Thousands of workers at Hyundai's Ulsan plant in South Korea, the largest single automotive factory in the world, have started walking off the job early. The cause is not pay or hours. It is a humanoid robot, meaning a machine built in human shape that walks on two legs.
The robot is called Atlas. Boston Dynamics, a US robotics company that Hyundai is in the process of fully acquiring, unveiled a new version of Atlas at the start of 2025. It stands over six feet tall and can lift more than 100 pounds. Hyundai has said it wants Atlas working on factory floors.
The union's answer has been a gradual but escalating series of stoppages. Shifts ended two hours early on July 13, 14, and 15. If no deal is reached, four-hour strikes will follow from July 20 to 22.
Fifteen rounds of formal negotiations have produced nothing.
Ars Technica first reported the dispute as the car industry's first factory stoppage specifically triggered by humanoid robots, citing The Wall Street Journal. That framing matters. Unions have pushed back against automation for decades, but the argument was usually about conveyor belts, welding arms, and warehouse bots. A walking, lifting humanoid on the production line is a different kind of threat in the minds of workers.
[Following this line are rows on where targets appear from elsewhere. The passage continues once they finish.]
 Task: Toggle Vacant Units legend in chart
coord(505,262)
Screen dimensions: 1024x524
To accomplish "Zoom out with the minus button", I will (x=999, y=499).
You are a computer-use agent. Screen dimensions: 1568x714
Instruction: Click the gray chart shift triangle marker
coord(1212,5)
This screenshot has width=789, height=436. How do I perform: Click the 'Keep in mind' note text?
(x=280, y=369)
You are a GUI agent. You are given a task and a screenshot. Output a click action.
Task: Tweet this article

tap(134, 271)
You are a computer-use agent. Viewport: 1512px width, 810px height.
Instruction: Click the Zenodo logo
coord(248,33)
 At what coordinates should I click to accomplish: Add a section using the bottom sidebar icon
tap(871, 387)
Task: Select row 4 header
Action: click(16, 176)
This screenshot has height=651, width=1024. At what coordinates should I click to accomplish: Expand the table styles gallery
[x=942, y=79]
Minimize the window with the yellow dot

For the workers involved, the fear is straightforward: a machine that can do what a human body does, in a space designed for human bodies, could replace people job for job.
Hyundai has not publicly said how many Atlas units it plans to deploy or on what timeline. That uncertainty almost certainly made the 15 negotiating sessions harder, not easier.
What does this mean for workers elsewhere?
This strike is a signal, not yet a pattern. South Korea's car workers have some of the strongest union protections in the industry, which is partly why they could act quickly. Workers in factories with weaker collective bargaining, the ability for workers to negotiate as a group, have fewer formal levers to pull when employers introduce new automation.
For now, the Ulsan dispute is worth watching as a test case. If Hyundai and the union reach an agreement, what does it look like? Guaranteed headcounts? Retraining commitments? A limit on deployments?
The answers could set a template, or fail to, for every factory town where a humanoid robot eventually turns up for its first shift.